I had similar trouble with Gitlab CI around the end of last year. Maybe the main point this comment should make is that the XML is invalid without this escaping, and then the comment can mention CI failures as a practical consequence.

llvm/utils/lit/tests/shtest-format.py
35

Is this line intentional?

  • Improve comments
  • Remove unnecessary line from test
jdenny accepted this revision.Jul 27 2020, 10:27 AM

Other than the nit I just added about comment duplication, this LGTM. Thanks. However, let's a wait a couple of days in case anyone else has an opinion.

I still wonder whether it would be more helpful to drop control characters rather than irreversibly escape them. Dropping them makes the output more readable. Reversibly escaping them makes it possible to feed the text to a tool that can render the control codes. Irreversibly escaping them doesn't achieve either of those advantages, and I'm not sure if it serves a real use case. Any comments on this question?

llvm/utils/lit/lit/reports.py
142

You indeed did what I asked, but I didn't consider that we would end up with duplication of some comments at the caller and callee.

I think it would be better to consolidate these comments with the ones you just inserted into the escape_invalid_xml_chars definition, and place the consolidated version as header comments on escape_invalid_xml_chars and nowhere else.

This revision is now accepted and ready to land.Jul 27 2020, 10:27 AM
yln added a comment.Jul 28 2020, 10:17 AM

I still wonder whether it would be more helpful to drop control characters rather than irreversibly escape them. Dropping them makes the output more readable. Reversibly escaping them makes it possible to feed the text to a tool that can render the control codes. Irreversibly escaping them doesn't achieve either of those advantages, and I'm not sure if it serves a real use case. Any comments on this question?

I agree with Joel here and would like to see this done as part of this patch.

yln added inline comments.Jul 28 2020, 10:18 AM
llvm/utils/lit/lit/reports.py
76

Should this be a global to avoid building the dict on every call to this function?

arichardson added inline comments.Jul 28 2020, 2:07 PM
llvm/utils/lit/lit/reports.py
76

Yes, this could be called many times so that definitely makes sense.

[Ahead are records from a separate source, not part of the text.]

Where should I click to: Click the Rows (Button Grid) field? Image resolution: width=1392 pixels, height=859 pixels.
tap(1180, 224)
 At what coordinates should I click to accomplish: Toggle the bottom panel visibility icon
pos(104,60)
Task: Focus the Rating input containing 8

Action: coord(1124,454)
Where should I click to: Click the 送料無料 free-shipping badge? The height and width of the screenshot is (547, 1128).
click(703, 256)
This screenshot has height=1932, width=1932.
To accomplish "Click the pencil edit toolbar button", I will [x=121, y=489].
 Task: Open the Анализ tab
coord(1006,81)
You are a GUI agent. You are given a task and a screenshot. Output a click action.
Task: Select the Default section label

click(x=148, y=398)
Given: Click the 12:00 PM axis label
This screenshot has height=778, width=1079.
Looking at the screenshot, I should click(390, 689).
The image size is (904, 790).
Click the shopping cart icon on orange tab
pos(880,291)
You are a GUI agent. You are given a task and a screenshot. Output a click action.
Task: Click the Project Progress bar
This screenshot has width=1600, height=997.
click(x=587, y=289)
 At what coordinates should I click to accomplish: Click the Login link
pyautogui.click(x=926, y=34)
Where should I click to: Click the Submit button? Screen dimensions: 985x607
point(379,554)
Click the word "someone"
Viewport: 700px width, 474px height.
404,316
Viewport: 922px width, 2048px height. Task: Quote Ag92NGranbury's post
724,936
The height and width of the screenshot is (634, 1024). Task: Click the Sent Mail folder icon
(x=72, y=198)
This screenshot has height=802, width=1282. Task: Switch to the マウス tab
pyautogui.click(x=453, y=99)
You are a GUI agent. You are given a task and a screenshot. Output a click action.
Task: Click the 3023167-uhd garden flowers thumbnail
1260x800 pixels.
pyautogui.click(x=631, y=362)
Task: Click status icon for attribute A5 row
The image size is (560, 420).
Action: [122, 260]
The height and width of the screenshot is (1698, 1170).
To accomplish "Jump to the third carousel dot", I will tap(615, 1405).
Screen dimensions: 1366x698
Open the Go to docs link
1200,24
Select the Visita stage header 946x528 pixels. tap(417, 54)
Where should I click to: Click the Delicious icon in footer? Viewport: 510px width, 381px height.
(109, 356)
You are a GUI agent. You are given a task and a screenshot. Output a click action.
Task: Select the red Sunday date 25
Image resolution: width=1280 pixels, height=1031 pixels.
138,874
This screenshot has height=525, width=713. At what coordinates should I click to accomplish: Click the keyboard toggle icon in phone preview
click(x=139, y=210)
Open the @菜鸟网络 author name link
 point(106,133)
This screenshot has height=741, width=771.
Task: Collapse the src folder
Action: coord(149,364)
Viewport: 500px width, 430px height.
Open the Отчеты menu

Will update the patch tomorrow.

  • Remove instead of escaping. This avoids a py2 -> py3 difference
  • fix comments
arichardson retitled this revision from [lit] Escape ANSI control character in xunit output to [lit] Remove ANSI control character from xunit output.Aug 3 2020, 3:57 AM
arichardson edited the summary of this revision. (Show Details)

fix python2 issue

arichardson marked 3 inline comments as done.

remove debug code

yln accepted this revision.Aug 3 2020, 10:57 AM

LGTM with two small nits. Thanks!

llvm/utils/lit/lit/reports.py
71

This is now an _invalid_xml_chars_dict

83

Why reassign s? Just return.

arichardson added inline comments.Aug 3 2020, 11:11 AM
llvm/utils/lit/lit/reports.py
83

Leftover from when I had debug statements there. Will remove before committing.

arichardson marked 5 inline comments as done.

fix variable name and remove temporary

This revision was landed with ongoing or failed builds.Aug 6 2020, 1:17 AM
This revision was automatically updated to reflect the committed changes.